萧道成还镇东府,即送还黄钺,自加为太尉,都督扬、徐等十六州军事,从此权倾内外。太尉右长史王俭窥知其意,劝他早定大业。萧道成即命王俭出面,逼褚渊上表朝廷,进自己为太傅、假黄钺、领扬州牧,都督中外诸军事。随后朝廷又进萧道成为相国,总百揆,封齐公,不久又晋为齐王。

公元479年,萧道成逼宋顺帝刘准禅位,即位于南郊,改国号为齐,史称南齐,又称萧齐。萧道成即齐高帝。刘准先是被萧道成废为汝阴王,不久被刺死,年仅十三岁,在位仅三年。南朝宋自刘裕开国,共历四世十帝,近六十年而亡。
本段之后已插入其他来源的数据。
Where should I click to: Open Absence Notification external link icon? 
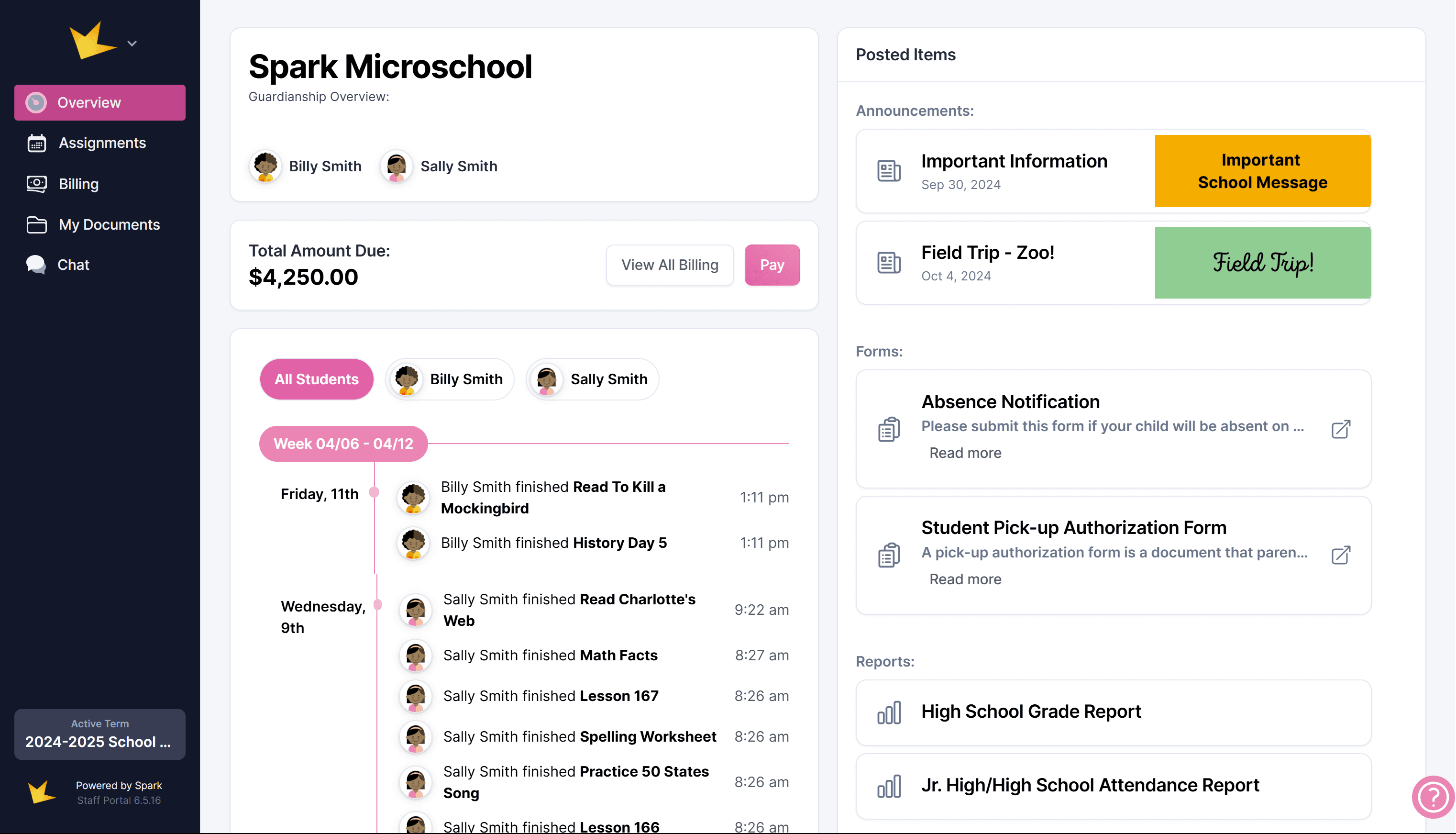coord(1340,429)
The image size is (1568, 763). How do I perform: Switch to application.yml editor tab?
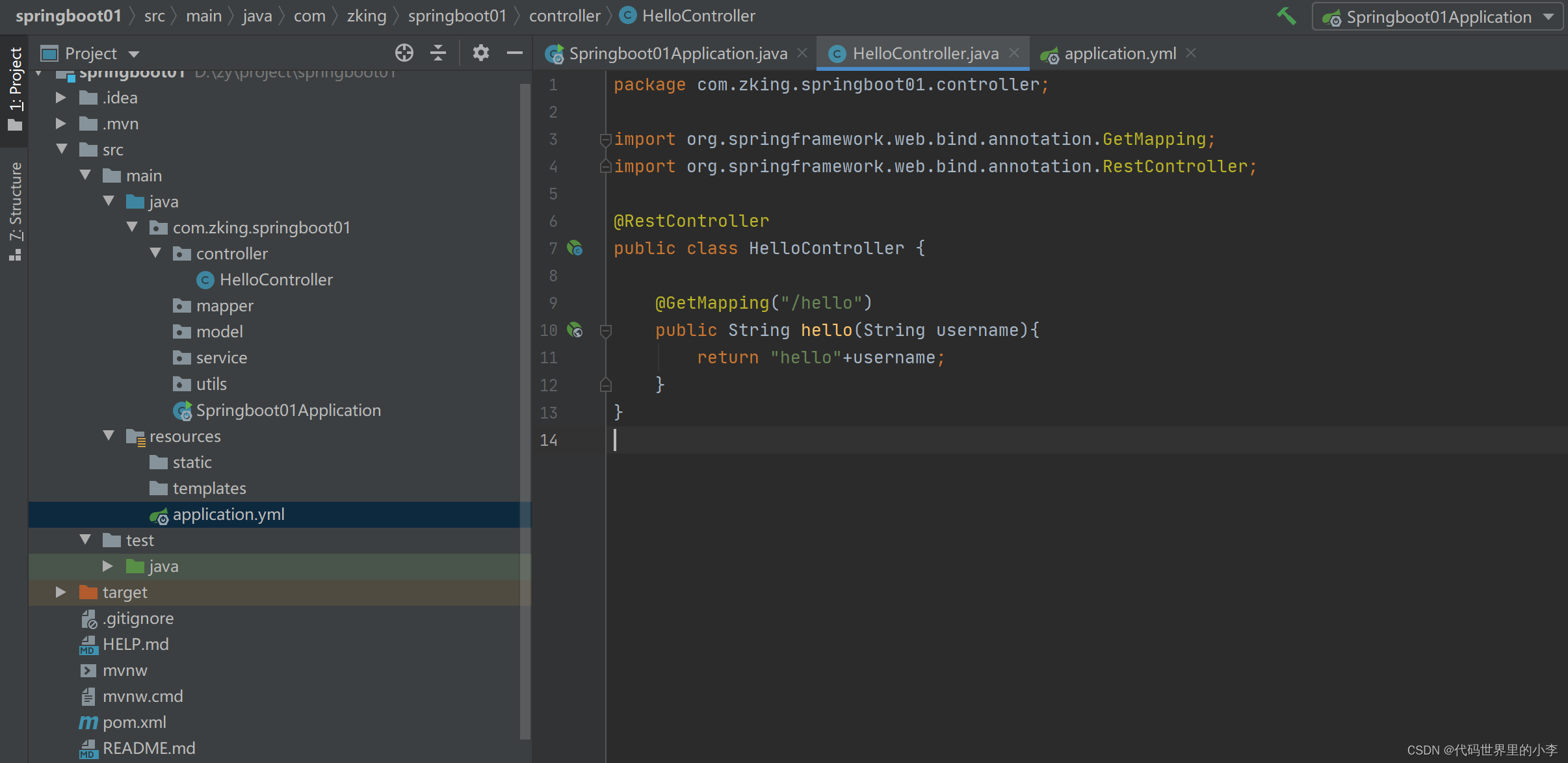[1119, 53]
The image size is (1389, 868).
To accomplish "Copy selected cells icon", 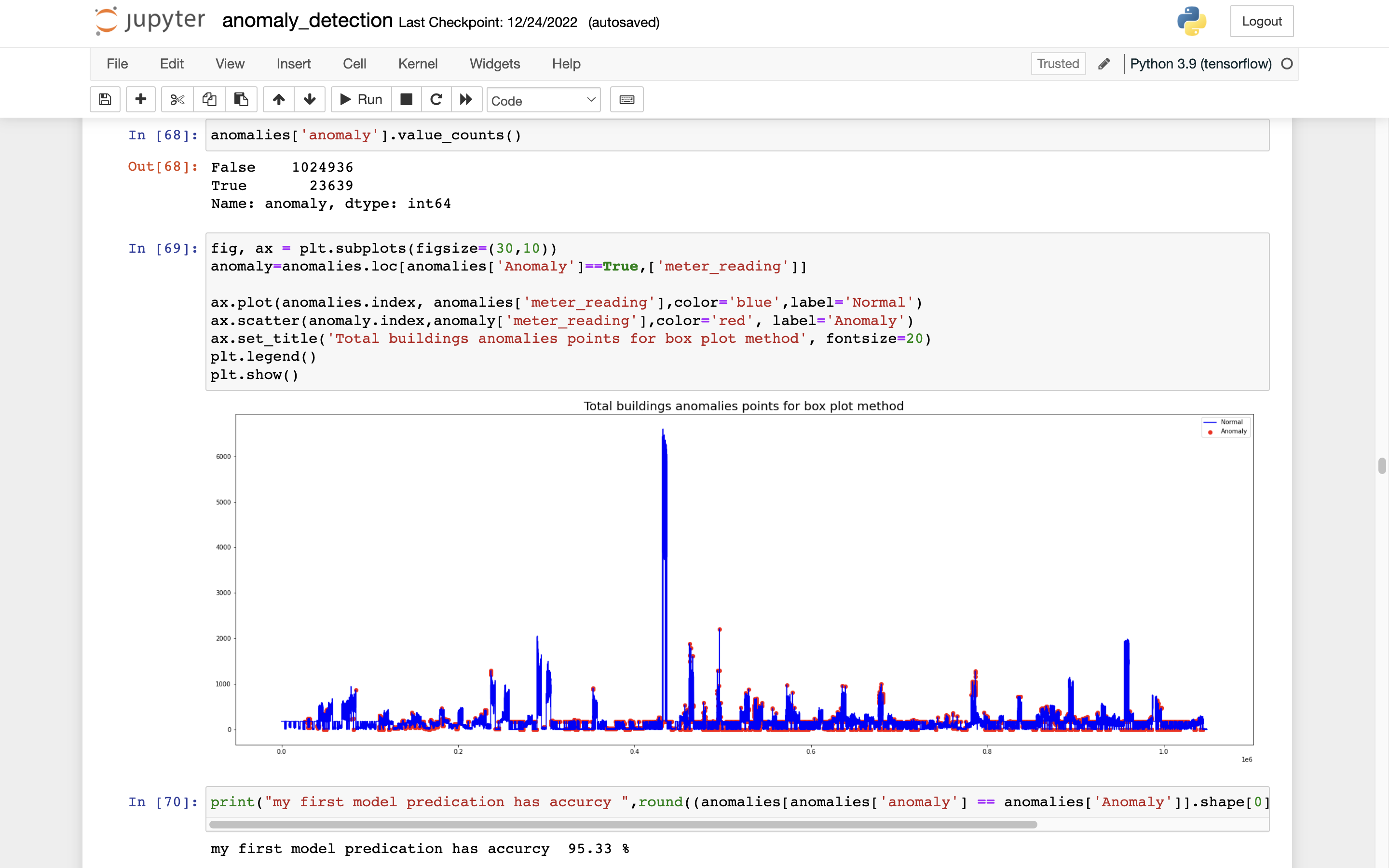I will pyautogui.click(x=209, y=99).
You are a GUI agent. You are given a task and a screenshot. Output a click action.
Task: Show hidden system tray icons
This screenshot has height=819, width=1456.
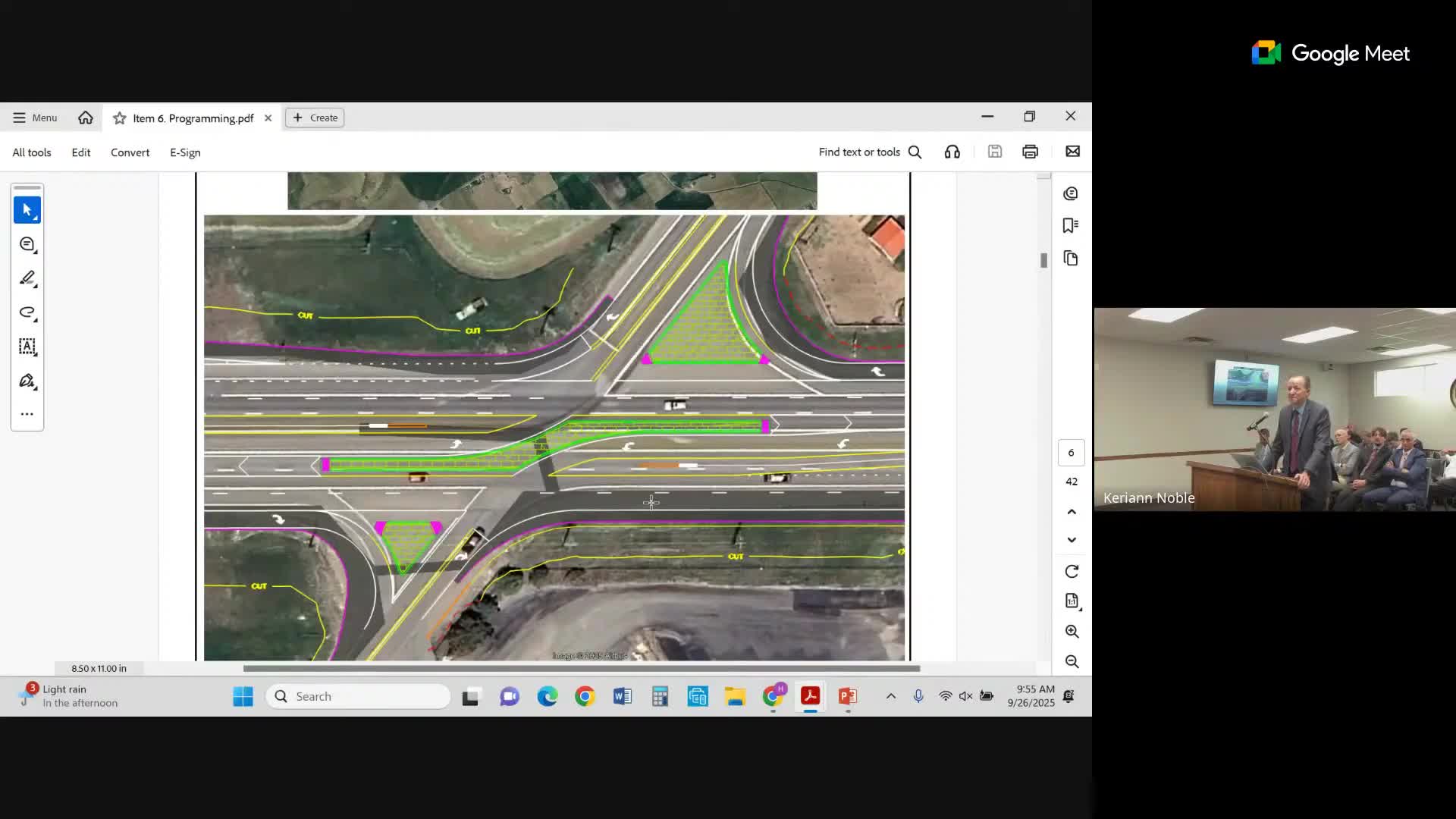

萧道成登基后论功行赏,进褚渊为司徒,柳世隆为南豫州刺史,王敬则为南兖州刺史,王俭等人各自进爵有差。萧道成身为布衣时曾在襄、樊二城经商,深知襄阳地位之重。称帝后,为稳固荆襄上流,萧道成特地召还雍州刺史张敬儿,改任长孙萧长懋为黄门侍郎,出任雍州刺史,代为镇守重镇襄阳。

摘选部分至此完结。